これまでの部報内容紹介・1号(1928)/(米山悟1984年入部)

image

部報14号の発行が間近になったので、これまでの部報を読み返しています。登り覚えのあるルートも、時代が違うと驚くばかり。歴代部報の概略とさわり、短評を不定期連載で紹介します。



部報1号を読むには、北大山岳館の書庫へ出向いてください。僕は何年も前に86年頃出た復刻版(1〜7号揃い)を古書店で買いました。伊藤秀五郎氏の文章に限っては、中公文庫の「北の山」に何編かあったと思いましたが、今は絶版かと思います。坂本直行氏のトムラウシ行の文章を学生の時に読み、大正時代の大学生の国語力に憧れたりしました。80年前の青春記録集です。

ちなみに北大山岳部発会式は1926年11月10日午後7時とあり、今年でまもなくちょうど80周年です。
部報1号(1928年)

【総評】

山岳部の出来た1926年暮れからから1年5ヶ月後に発行された。山岳部前史としての10数年のスキー部時代も俯瞰できる。編集長は伊藤秀五郎氏。

スキーによる積雪期初登山を大雪、夕張、札幌近郊で行い、いよいよ奥深い石狩岳の冬期初登が大きな目標とされた。夏期は稜線のヤブこぎ山行などが十勝や大雪などで計画されていて驚く。

しかし興味深いのは阿寒湖、洞爺湖、狩場山周辺のアプローチの悪さ、原始林の深さである。今ならば自動車道路で全く味気ない。

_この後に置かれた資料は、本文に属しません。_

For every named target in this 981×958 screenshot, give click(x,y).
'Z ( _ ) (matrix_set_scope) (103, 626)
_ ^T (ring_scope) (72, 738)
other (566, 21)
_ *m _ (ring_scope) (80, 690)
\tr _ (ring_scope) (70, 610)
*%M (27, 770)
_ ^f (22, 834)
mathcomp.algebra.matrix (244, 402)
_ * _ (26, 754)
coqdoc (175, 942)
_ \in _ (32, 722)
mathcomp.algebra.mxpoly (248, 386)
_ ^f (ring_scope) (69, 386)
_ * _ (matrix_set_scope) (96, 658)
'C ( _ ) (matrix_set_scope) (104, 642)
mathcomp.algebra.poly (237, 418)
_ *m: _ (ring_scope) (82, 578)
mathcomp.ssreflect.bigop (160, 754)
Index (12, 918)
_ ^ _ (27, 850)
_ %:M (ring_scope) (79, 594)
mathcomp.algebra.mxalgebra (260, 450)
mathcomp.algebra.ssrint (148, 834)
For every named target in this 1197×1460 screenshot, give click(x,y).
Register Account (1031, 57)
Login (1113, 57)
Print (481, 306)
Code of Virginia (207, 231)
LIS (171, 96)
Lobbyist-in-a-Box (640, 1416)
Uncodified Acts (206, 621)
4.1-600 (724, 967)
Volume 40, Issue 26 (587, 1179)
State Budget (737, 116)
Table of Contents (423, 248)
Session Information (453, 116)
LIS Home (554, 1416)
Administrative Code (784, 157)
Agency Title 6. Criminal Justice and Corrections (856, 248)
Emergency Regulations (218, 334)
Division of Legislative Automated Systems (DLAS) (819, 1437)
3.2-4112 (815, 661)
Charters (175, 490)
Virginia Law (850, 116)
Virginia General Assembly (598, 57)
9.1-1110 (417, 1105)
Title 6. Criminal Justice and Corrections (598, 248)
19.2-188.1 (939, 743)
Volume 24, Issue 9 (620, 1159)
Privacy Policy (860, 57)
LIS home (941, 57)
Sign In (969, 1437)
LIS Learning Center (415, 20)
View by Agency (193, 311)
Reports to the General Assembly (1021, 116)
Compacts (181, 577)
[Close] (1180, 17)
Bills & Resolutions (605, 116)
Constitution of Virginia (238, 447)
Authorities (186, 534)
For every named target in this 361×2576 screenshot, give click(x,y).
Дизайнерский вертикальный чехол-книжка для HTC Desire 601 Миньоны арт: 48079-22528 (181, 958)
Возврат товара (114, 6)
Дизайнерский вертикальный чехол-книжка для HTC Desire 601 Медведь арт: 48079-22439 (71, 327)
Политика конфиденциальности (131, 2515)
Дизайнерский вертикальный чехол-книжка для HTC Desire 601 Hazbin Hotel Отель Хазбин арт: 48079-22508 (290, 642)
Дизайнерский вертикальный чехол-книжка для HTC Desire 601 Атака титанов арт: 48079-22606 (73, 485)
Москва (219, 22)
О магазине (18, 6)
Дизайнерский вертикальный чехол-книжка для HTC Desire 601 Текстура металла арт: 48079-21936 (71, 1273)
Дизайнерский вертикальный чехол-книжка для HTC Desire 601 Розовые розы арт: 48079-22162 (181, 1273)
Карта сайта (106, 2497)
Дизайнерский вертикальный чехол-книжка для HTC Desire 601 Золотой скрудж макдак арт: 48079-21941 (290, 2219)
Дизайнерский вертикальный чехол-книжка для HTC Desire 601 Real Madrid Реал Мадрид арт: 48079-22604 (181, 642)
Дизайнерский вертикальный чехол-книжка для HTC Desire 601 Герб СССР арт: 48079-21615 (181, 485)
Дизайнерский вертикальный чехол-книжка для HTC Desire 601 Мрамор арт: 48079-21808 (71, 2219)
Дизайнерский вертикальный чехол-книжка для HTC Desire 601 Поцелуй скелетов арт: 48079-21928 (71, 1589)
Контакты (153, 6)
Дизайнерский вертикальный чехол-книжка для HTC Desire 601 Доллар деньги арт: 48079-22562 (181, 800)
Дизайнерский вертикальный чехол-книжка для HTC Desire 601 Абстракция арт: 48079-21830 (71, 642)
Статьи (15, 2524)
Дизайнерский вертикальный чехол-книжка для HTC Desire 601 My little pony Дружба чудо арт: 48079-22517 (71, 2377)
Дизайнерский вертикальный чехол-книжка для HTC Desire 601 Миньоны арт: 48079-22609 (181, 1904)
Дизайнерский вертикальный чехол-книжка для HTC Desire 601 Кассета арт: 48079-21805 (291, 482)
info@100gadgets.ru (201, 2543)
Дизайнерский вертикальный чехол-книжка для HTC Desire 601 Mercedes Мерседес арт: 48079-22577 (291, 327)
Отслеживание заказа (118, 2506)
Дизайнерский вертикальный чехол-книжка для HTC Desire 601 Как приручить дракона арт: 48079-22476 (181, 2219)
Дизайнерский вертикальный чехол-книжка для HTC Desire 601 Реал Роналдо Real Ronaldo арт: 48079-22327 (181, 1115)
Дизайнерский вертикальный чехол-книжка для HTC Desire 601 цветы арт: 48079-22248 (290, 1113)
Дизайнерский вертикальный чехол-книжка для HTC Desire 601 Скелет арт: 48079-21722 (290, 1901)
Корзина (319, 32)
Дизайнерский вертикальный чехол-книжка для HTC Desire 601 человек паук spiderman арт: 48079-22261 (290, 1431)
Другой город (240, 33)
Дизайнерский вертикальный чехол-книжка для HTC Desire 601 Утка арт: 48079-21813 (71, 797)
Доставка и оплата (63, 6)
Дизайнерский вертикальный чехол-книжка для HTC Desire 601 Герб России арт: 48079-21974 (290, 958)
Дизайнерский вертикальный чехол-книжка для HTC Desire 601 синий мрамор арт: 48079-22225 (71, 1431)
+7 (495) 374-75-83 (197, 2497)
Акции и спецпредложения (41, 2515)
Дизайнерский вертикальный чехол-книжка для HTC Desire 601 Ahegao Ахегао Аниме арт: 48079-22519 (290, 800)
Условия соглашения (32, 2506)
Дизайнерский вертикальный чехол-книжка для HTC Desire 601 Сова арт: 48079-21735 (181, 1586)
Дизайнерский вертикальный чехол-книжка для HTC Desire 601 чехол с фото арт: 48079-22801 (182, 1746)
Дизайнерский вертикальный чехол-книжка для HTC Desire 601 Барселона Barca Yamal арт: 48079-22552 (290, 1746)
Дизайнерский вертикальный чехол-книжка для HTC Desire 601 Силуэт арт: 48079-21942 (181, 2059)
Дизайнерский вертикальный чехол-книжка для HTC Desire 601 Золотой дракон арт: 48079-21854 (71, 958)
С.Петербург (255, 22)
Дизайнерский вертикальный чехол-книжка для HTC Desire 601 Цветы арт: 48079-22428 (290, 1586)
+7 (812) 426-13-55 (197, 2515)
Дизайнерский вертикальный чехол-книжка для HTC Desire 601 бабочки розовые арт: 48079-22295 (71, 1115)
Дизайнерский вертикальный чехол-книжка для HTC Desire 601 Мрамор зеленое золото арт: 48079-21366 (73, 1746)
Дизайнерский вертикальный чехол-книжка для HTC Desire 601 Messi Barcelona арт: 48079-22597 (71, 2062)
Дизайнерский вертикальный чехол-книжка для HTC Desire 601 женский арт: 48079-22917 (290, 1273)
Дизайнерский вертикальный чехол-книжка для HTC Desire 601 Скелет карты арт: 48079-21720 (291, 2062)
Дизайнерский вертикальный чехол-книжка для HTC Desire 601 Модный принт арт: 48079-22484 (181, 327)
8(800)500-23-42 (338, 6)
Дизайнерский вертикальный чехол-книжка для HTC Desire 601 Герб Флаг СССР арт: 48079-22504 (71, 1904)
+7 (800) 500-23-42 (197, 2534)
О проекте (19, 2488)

千島のアライト登頂記録と当時の記述も、今となっては貴重なものである。

以下、各章のタイトルとその概略。

●冬の十勝岳 和辻廣樹

1926年山岳部発足前後の初登山行に基づいた、十勝連峰の冬期登山案内。十勝岳、上ホロ、美瑛岳、富良野岳などの冬期初登頂のいきさつやルートなどを解説している。現在も十勝連峰で使われている、D,Z,H,O,P,Nなどの地点名がAから入っている地図が付いている。ちなみに和辻氏は部章の原案を作図した。

●冬の石狩岳 伊藤秀五郎、和辻廣樹

1928年2月上旬、層雲峡から石狩川を遡り、前石狩沢から左岸尾根にのり、厳冬期の石狩岳初登頂をした約10日の山行記録。夏に簡単な小屋を途中に二つ作っておいた。当時の石狩川源流はもちろん無人地帯。層雲峡大箱の凍結を狙って通過した。上川から双雲別温泉(層雲峡)まで馬橇。奥深い石狩川の源流をたどる厳冬期石狩岳アタックは長年のテーマだったようで、部報1号を飾る山行記録。

●美生岳登山記録 須藤宣之助

1928年3月下旬ピパイロ川支流トムラウシ川(現ニタナイ川)から伏見岳北コル経由でピパイロ岳アタックの記録。2名で6日間

●三月の武利岳 板橋卓

1928年3月中旬五人+人夫二人でイトンムカ沢からアタックの記録。大箱(層雲峡の核心部)の氷が溶けてしまっているので、ニセイチャロマップ川からの登路を諦めた、という時代。北見ルベシベから馬橇でアプローチ。

●斜里岳 原忠平

武利のあと、メンバー2名で斜里に向かった。斜里の駅から徒歩で原野を歩いて山麓に向かう。飽かず斜里を眺めるアプローチだ。近づく斜里を眺めながらルートを練り、越川の駅逓より北東尾根からアタック。「海別岳」の読みを土地の少年に聞いて「ウナベツ」だったと知る下りがある。

●五月の石狩岳 野中保次郎

1926年5月中旬、層雲別温泉(層雲峡)から黒岳、忠別岳、ヌタップヤンベツ沢、石狩沢から石狩岳を往復した記録。上記の厳冬期初登の前に残雪期、稜線づたいに成された。谷の中は雪解け水で通れず、天気の安定した季節に高地を通って忠別岳まで近づいた。奥深い石狩岳である。9日間。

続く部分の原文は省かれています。